§ Required work:
Summarize the article on East Hampton's solar-plus-storage project in two sentences.

§ Document section:
------------------------------------------------

Pitched roof solar panels on house

Patch Staff

“Solar is a key element in New York State’s push to achieve a zero-emissions electricity system, but the sun isn’t always shining.”

EAST HAMPTON, NY —East Hampton is the first municipality on Long Island to implement a solar-plus-storage project, Gov. Kathy Hochul said Monday.

The rooftop array will also make the parks department building at the Town Hall campus the first building in the town to achieve the goal of net-zero carbon emissions in terms of electricity generation, town officials said.

The project, developed with the New York Power Authority, will support New York State’s goal to procure 70 percent of its electricity from renewable energy by 2030, and the Town of East Hampton’s goal of community-wide renewable energy only in all sectors, also by 2030, officials added.

“Solar is a key element in New York State’s push to achieve a zero-emissions electricity system, but the sun isn’t always shining. Adding batteries increases resiliency and brings stability to the grid,” Hochul said. “The Town of East Hampton is the first municipality on Long Island and one of the early leaders statewide to commit to a solution that helps integrate solar into government operations and provides a benefit to local taxpayers.”

------------------------------------------------

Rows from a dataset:
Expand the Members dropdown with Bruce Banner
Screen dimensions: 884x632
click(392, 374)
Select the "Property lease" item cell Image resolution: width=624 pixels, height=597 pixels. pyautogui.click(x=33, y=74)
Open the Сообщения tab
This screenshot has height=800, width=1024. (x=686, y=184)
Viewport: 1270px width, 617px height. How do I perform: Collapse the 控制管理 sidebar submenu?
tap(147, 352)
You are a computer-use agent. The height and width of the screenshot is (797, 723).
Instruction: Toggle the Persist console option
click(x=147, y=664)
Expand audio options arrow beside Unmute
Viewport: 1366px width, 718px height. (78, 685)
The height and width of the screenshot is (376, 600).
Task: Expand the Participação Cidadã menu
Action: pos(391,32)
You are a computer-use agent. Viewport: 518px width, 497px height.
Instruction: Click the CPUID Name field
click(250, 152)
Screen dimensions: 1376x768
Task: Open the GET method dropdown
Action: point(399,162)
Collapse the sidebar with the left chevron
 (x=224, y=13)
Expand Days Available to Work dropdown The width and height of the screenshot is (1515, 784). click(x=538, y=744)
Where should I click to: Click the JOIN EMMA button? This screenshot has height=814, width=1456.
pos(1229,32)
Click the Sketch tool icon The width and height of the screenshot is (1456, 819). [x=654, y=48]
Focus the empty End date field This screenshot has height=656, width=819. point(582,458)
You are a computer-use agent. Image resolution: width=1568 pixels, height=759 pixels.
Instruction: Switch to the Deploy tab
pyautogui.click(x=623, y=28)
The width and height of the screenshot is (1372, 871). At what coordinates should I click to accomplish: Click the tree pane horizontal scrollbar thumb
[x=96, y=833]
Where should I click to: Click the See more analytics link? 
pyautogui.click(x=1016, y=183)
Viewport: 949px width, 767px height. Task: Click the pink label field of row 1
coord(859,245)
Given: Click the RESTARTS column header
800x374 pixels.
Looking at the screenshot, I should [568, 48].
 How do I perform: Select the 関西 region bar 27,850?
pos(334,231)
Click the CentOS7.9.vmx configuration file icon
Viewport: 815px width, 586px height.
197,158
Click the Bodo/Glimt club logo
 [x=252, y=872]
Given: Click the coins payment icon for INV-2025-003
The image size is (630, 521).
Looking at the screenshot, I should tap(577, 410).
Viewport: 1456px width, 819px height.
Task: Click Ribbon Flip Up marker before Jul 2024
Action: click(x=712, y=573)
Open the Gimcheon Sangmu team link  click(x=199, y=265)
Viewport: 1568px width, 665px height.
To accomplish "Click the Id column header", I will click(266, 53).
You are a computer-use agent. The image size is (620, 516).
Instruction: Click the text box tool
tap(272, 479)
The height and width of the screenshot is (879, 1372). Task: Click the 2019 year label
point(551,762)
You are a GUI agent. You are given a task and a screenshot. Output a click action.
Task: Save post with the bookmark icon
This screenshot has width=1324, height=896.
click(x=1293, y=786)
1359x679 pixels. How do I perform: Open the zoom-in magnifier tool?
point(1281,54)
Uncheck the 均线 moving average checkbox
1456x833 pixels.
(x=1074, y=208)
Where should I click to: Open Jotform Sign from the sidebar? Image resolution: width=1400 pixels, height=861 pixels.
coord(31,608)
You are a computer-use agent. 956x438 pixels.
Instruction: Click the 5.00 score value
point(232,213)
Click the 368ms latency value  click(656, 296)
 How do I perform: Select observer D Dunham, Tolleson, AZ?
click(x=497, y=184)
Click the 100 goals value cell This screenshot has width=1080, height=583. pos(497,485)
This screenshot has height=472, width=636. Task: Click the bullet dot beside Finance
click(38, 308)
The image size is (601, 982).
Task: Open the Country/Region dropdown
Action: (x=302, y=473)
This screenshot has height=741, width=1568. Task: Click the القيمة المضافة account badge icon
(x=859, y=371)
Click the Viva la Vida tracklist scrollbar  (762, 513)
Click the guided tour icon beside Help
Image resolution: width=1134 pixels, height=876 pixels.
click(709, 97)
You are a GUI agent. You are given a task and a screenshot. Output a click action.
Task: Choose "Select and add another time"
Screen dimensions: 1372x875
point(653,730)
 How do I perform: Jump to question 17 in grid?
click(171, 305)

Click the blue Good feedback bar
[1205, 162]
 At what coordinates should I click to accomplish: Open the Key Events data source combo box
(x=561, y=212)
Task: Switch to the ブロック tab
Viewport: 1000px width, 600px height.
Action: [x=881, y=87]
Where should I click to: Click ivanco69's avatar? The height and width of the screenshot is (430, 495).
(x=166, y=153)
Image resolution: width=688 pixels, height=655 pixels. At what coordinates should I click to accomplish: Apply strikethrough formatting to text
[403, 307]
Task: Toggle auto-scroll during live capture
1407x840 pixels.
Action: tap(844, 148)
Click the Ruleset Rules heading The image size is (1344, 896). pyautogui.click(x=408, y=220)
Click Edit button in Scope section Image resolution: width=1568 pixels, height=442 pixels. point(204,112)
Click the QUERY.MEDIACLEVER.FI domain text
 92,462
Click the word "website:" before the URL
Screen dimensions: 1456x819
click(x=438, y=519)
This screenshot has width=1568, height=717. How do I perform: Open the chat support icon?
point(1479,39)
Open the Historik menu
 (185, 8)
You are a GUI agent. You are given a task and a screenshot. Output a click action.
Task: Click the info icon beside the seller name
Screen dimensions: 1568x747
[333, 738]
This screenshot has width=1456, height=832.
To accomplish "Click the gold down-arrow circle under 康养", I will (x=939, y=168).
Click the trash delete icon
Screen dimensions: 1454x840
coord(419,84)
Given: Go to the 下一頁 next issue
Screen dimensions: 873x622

------------------------------------------------

§ Output below:
East Hampton is the first municipality on Long Island to implement a solar-plus-storage project, and the rooftop array will make the parks department building at the Town Hall campus the town's first building to reach net-zero carbon emissions for electricity generation. Developed with the New York Power Authority, the project supports the state's goal of getting 70 percent of its electricity from renewable sources by 2030 and the town's goal of community-wide renewable energy in all sectors by the same year.